- [Aim of the exercise]:
Quote the listing word for word, beginning at the line containing "The image size is (1408, 1123)." and continuing through to the end of the listing. Leave out the pictures.

- [Records for the exercise]:

"""

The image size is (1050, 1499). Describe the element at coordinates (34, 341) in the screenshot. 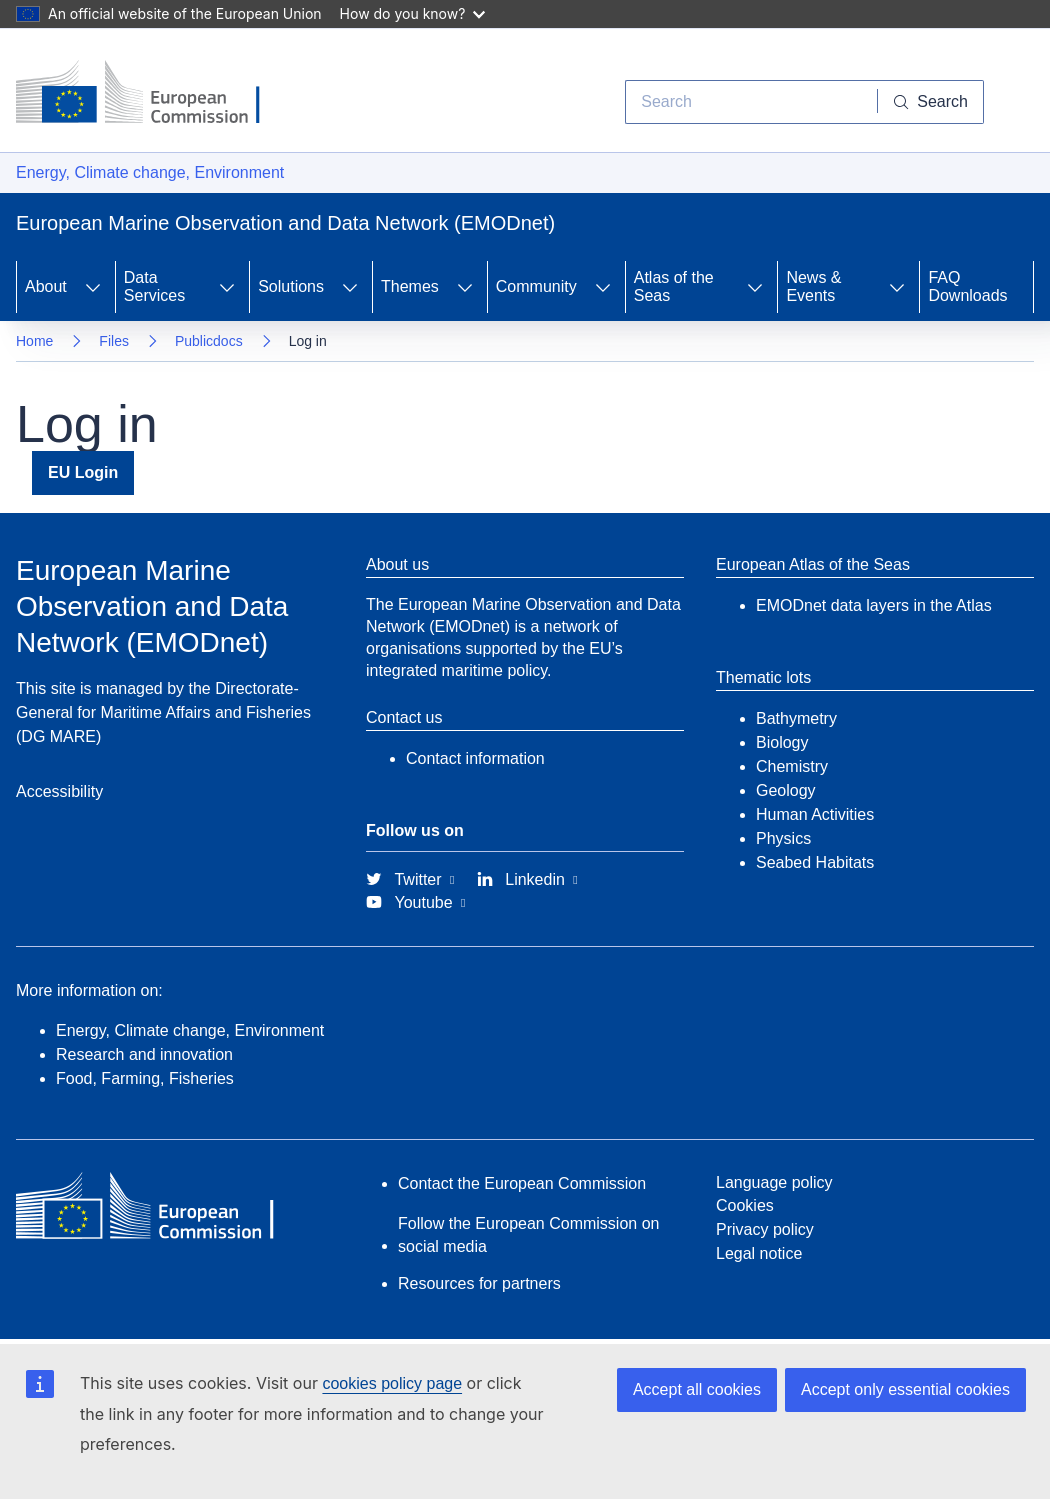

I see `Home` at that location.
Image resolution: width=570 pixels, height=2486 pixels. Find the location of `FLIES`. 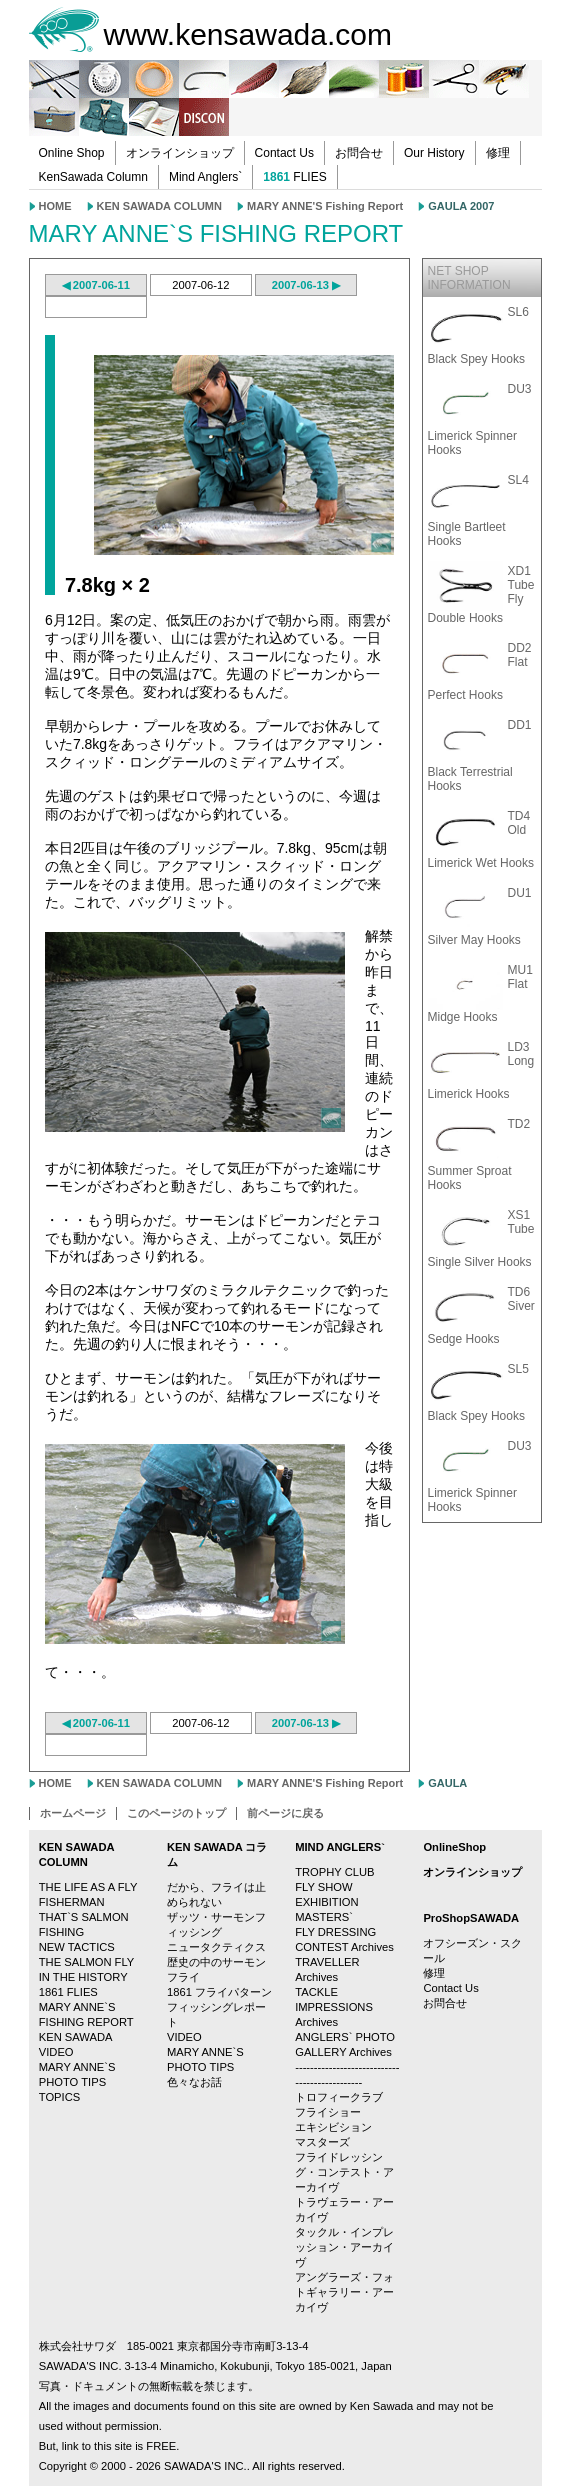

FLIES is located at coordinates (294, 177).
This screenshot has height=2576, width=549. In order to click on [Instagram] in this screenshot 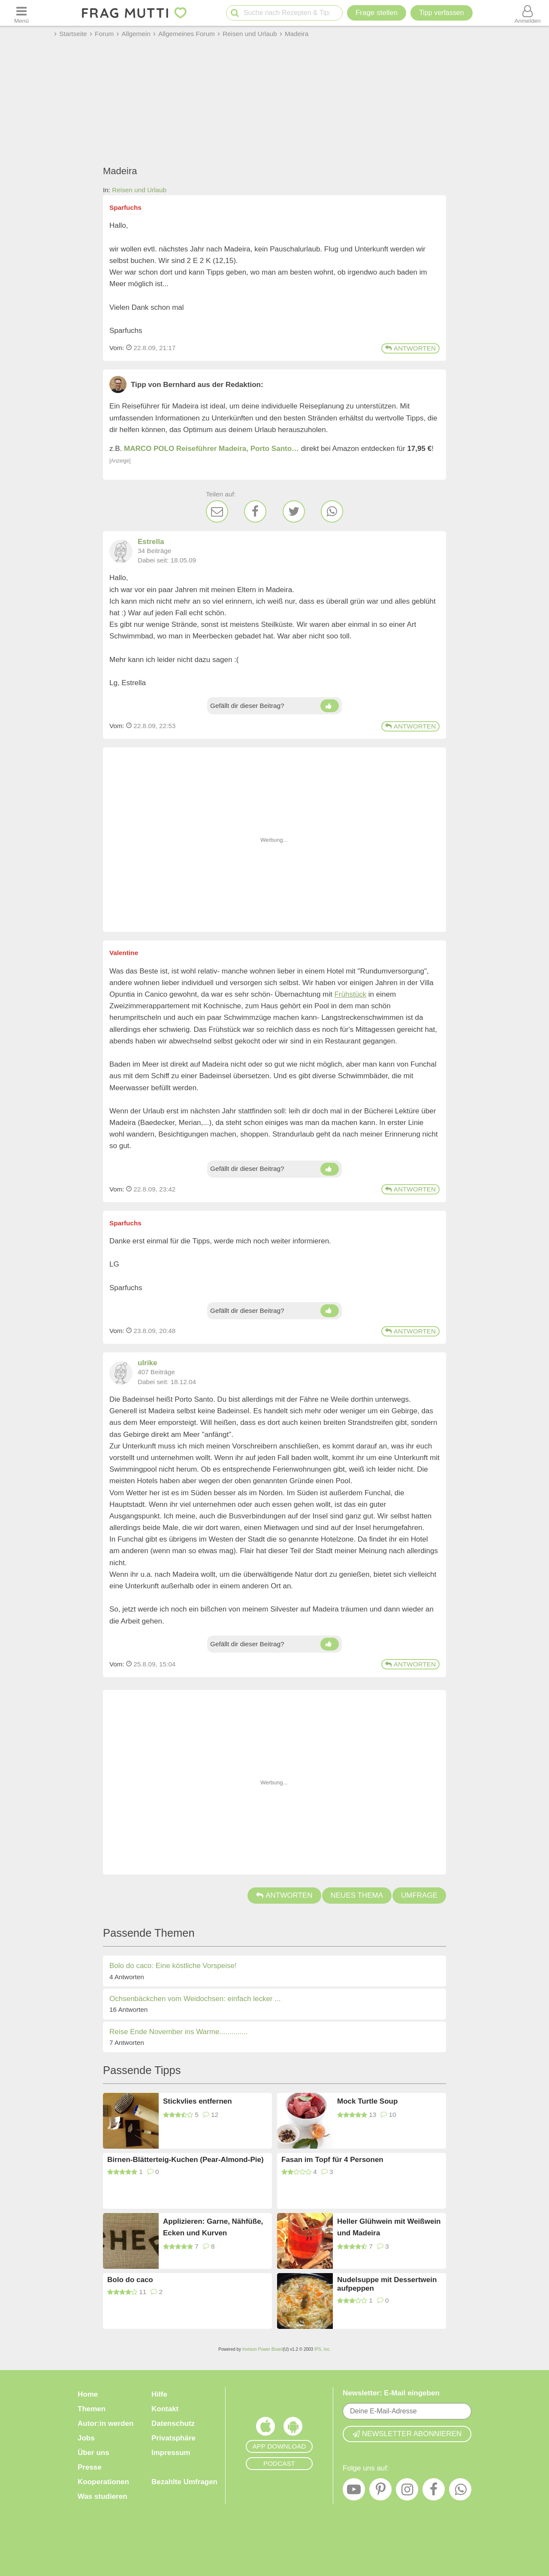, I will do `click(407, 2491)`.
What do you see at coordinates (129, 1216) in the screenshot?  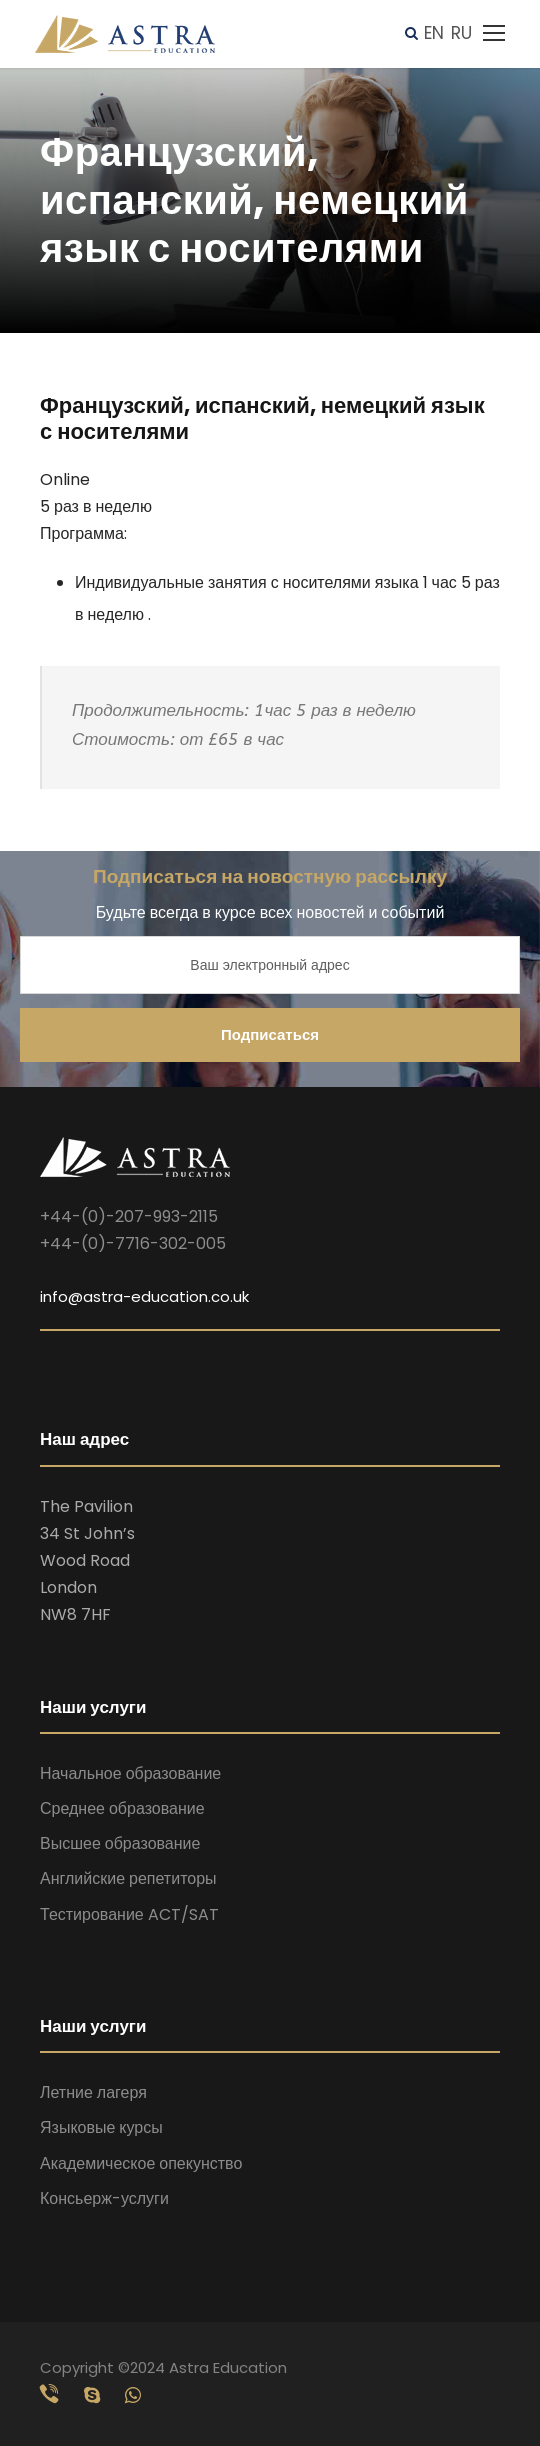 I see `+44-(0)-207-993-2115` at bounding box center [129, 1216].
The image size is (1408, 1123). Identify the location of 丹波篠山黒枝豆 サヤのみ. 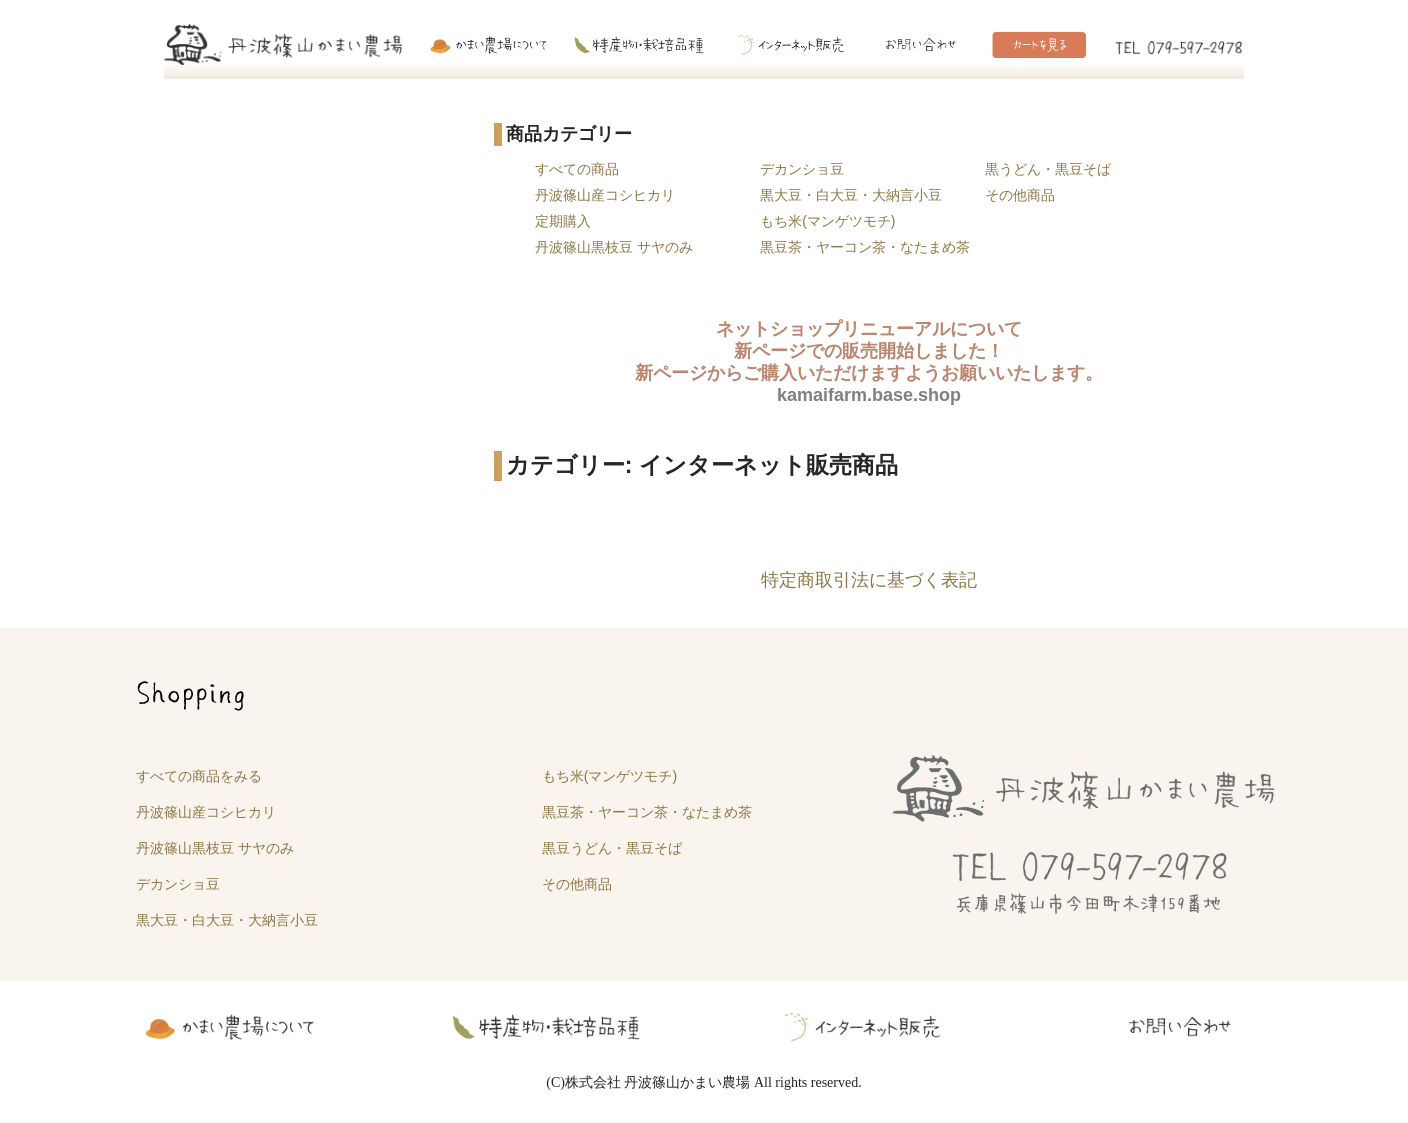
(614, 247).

"""

- [Task result]:
The image size is (1408, 1123). Identify the location of 丹波篠山黒枝豆 サヤのみ. 
(614, 247).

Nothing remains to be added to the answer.